Targeted Therapy Enhances Mobility in Children with Rare Bone Disorder

Fibrous dysplasia, a rare skeletal disorder marked by fibrous bone replacement and chronic hypophosphatemia, has long challenged clinicians with limited therapeutic options. The disease’s hallmark excess of fibroblast growth factor‑23 (FGF23) drives phosphate wasting, undermining bone mineralization and precipitating fractures, pain, and deformities. Burosumab, originally approved for X‑linked hypophosphatemia, blocks FGF23’s activity, thereby correcting the underlying phosphate deficit. By targeting the hormonal axis rather than merely supplementing phosphate, the drug offers a mechanistic approach that aligns with contemporary precision‑medicine principles.

The NIH‑led phase 2 trial enrolled twelve severely affected patients, including a pediatric cohort, and monitored biochemical, radiographic, and functional outcomes over a year. Serum phosphate rose to mid‑upper normal ranges in every participant, while alkaline phosphatase—a surrogate for abnormal bone remodeling—declined markedly. Functional assessments revealed striking mobility gains: one child transitioned from full‑time wheelchair use to unaided walking, and another achieved short‑distance ambulation with a walker. Adverse events were limited to mild hyperphosphatemia and injection‑site reactions, reinforcing the drug’s tolerability profile. These results suggest that early intervention can alter disease trajectory, preserving independence during critical developmental windows.

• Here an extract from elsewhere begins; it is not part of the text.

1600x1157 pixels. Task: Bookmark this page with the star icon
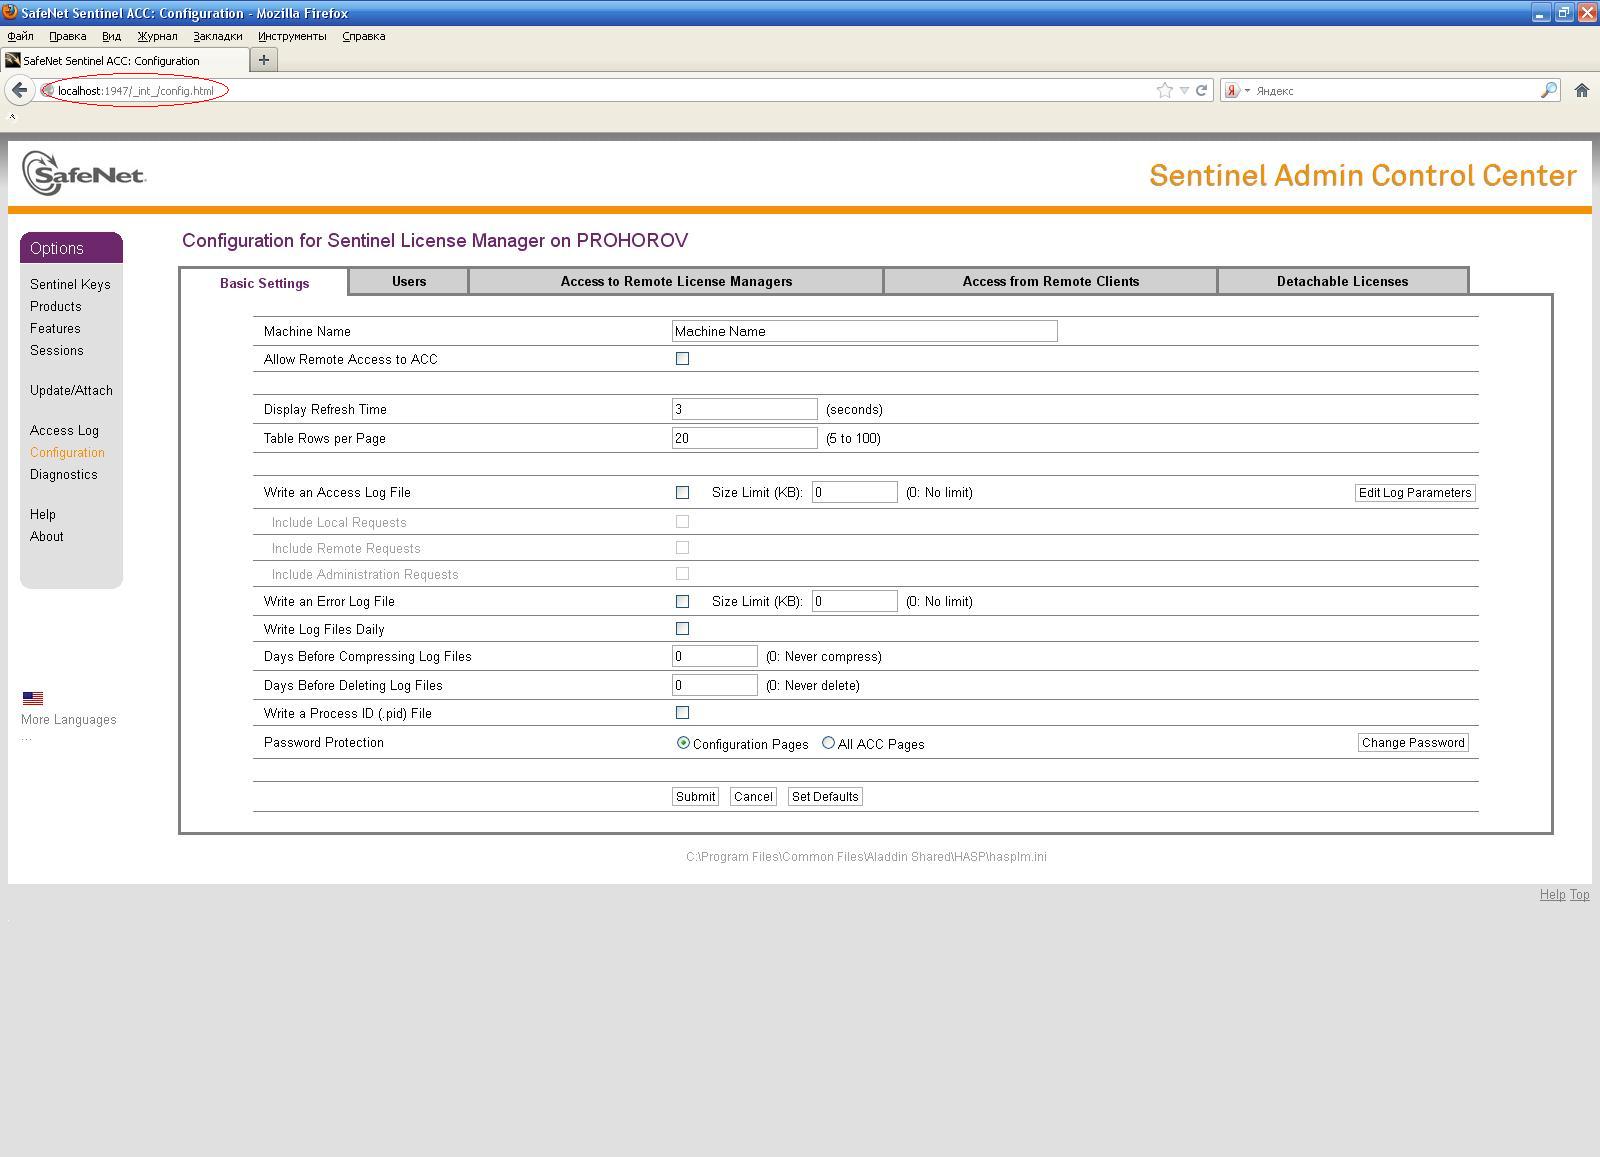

Beyond fibrous dysplasia, the trial underscores the broader potential of FGF23 inhibition for disorders characterized by phosphate dysregulation. Positive safety and efficacy signals pave the way for larger, possibly pivotal studies that could secure regulatory approval and expand market access. For endocrinologists and metabolic bone specialists, burosumab may soon become a cornerstone therapy, shifting standard care away from cumbersome oral regimens toward a targeted biologic solution. The emerging data also highlight the value of multidisciplinary collaborations—uniting researchers, clinicians, and patient advocates—to accelerate precision treatments for rare, high‑burden diseases.